From the first line of the material through the line that holds "Given: Follow the page-29-51.html link", repeat each line exactly and skip any picture.
==========
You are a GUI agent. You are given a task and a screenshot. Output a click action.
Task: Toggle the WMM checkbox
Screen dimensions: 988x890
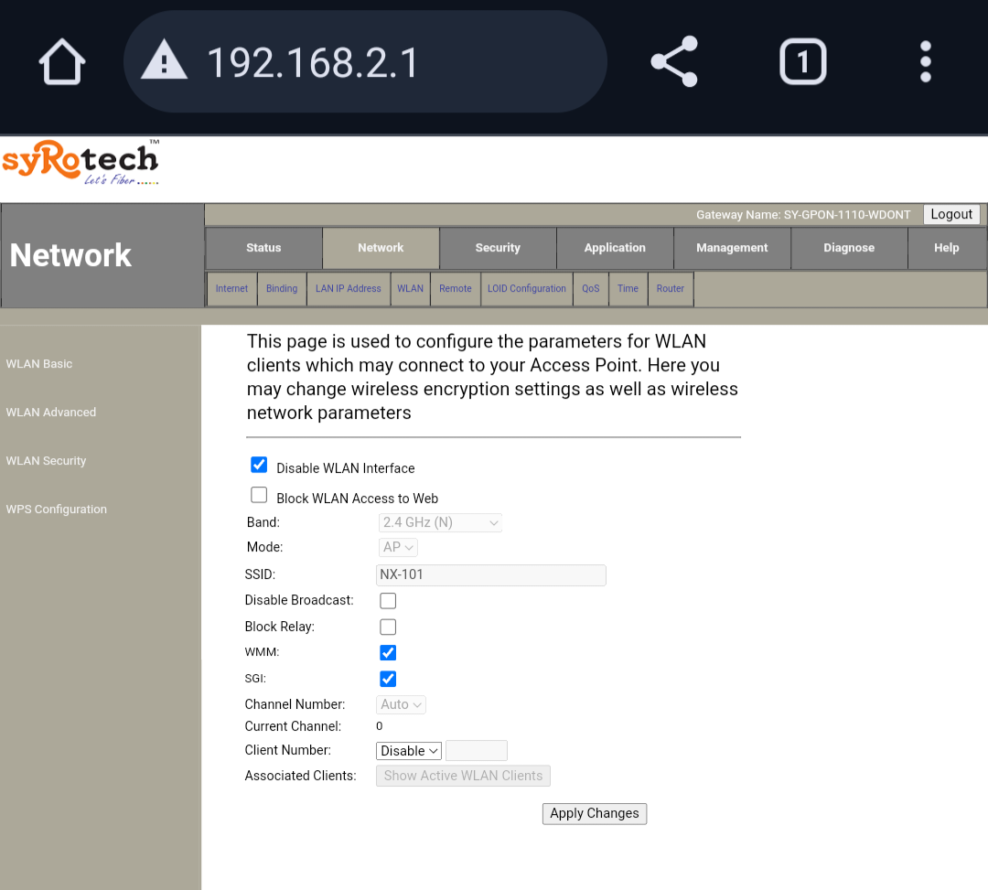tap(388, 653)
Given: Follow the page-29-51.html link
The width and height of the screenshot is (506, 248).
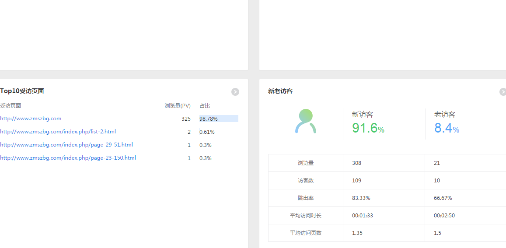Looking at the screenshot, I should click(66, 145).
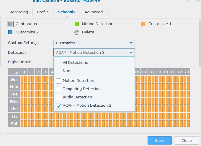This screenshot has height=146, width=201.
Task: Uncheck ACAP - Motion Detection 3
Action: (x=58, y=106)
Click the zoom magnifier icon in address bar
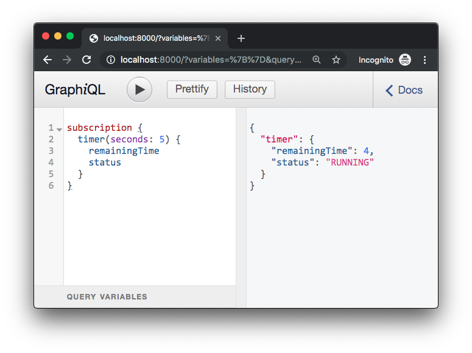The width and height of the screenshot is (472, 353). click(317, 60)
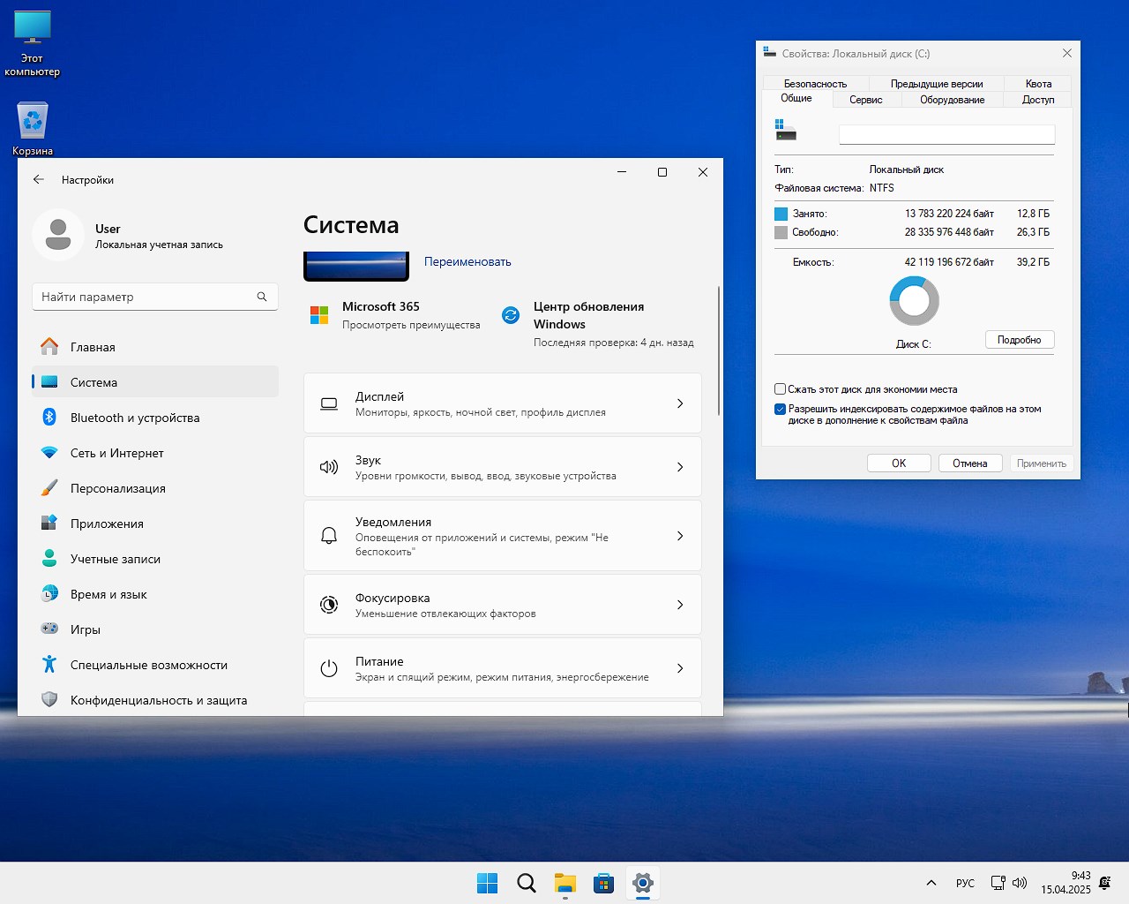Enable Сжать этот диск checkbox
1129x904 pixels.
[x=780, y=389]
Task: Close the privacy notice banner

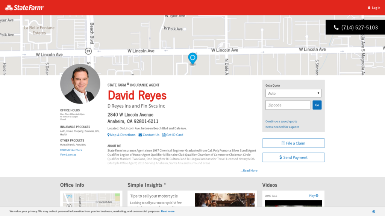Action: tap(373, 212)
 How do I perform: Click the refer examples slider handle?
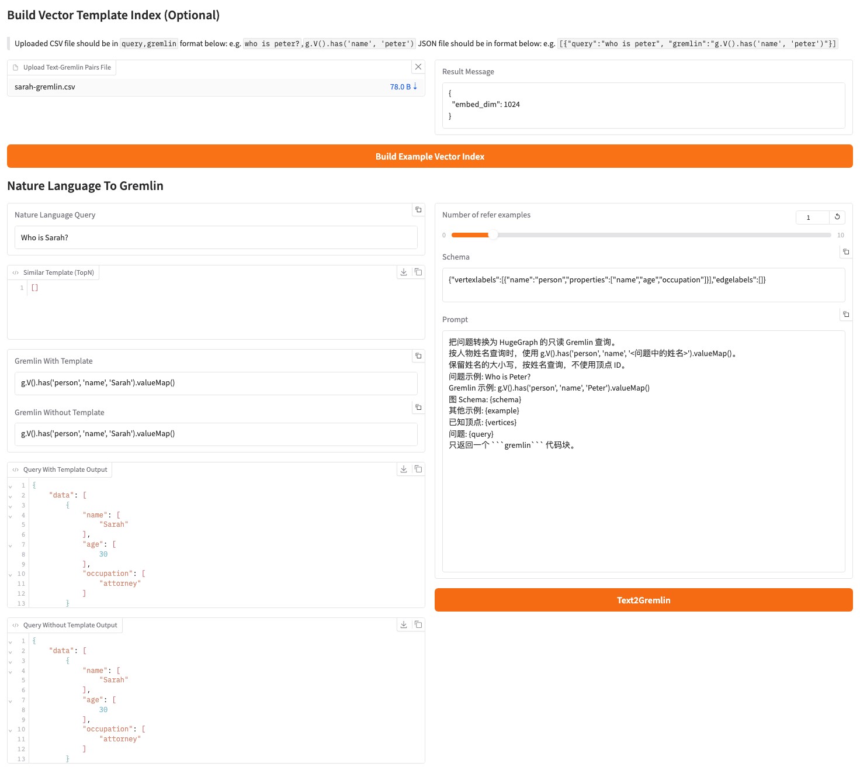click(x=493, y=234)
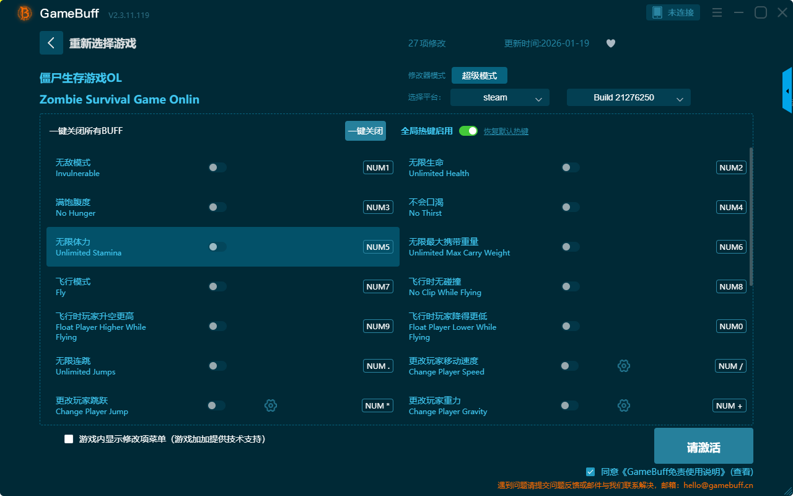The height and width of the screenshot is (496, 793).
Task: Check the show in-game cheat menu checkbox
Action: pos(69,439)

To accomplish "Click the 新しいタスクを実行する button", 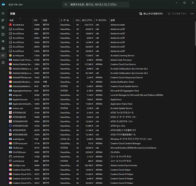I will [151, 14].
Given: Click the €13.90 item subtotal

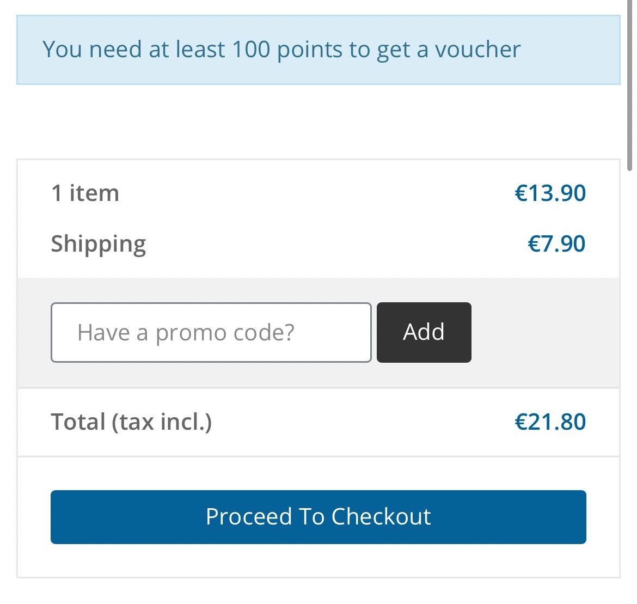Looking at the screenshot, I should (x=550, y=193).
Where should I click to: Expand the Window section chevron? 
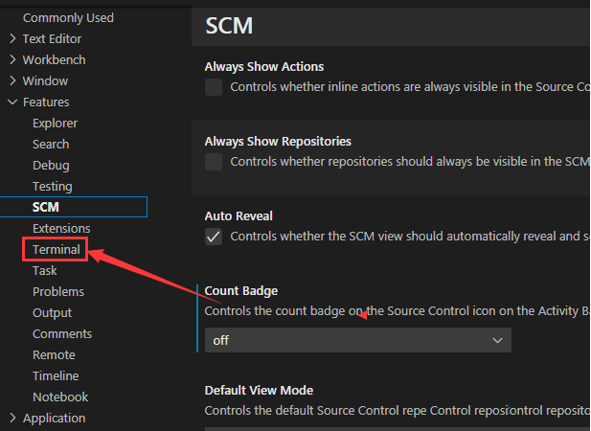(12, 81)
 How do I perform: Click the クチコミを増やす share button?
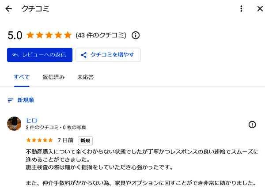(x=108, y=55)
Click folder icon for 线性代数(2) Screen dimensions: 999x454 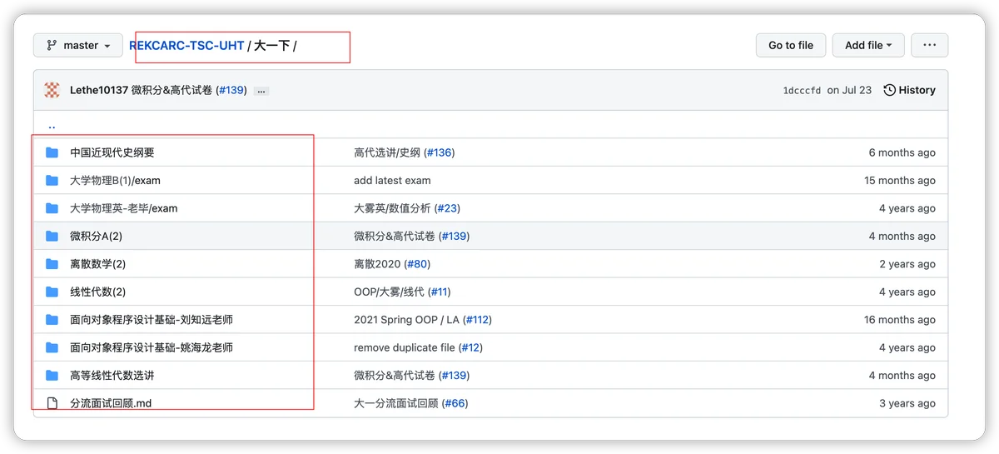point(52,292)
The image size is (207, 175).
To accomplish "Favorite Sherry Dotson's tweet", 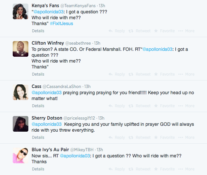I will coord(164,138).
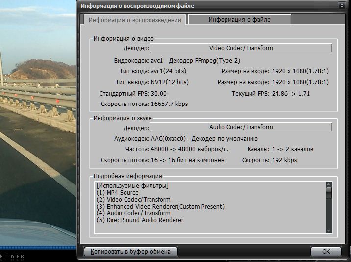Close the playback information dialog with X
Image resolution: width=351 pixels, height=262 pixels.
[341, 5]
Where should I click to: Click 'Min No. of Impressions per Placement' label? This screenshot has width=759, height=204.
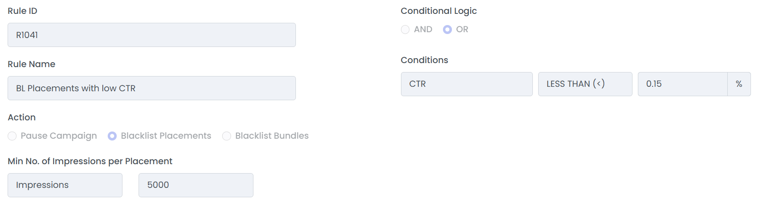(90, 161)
==========
*ANSWER FOR THIS EXERCISE*:
You are a GUI agent. You are given a task and a screenshot. Output a click action.
Task: Toggle the WMM checkbox
Screen dimensions: 988x890
tap(388, 653)
Given: Follow the page-29-51.html link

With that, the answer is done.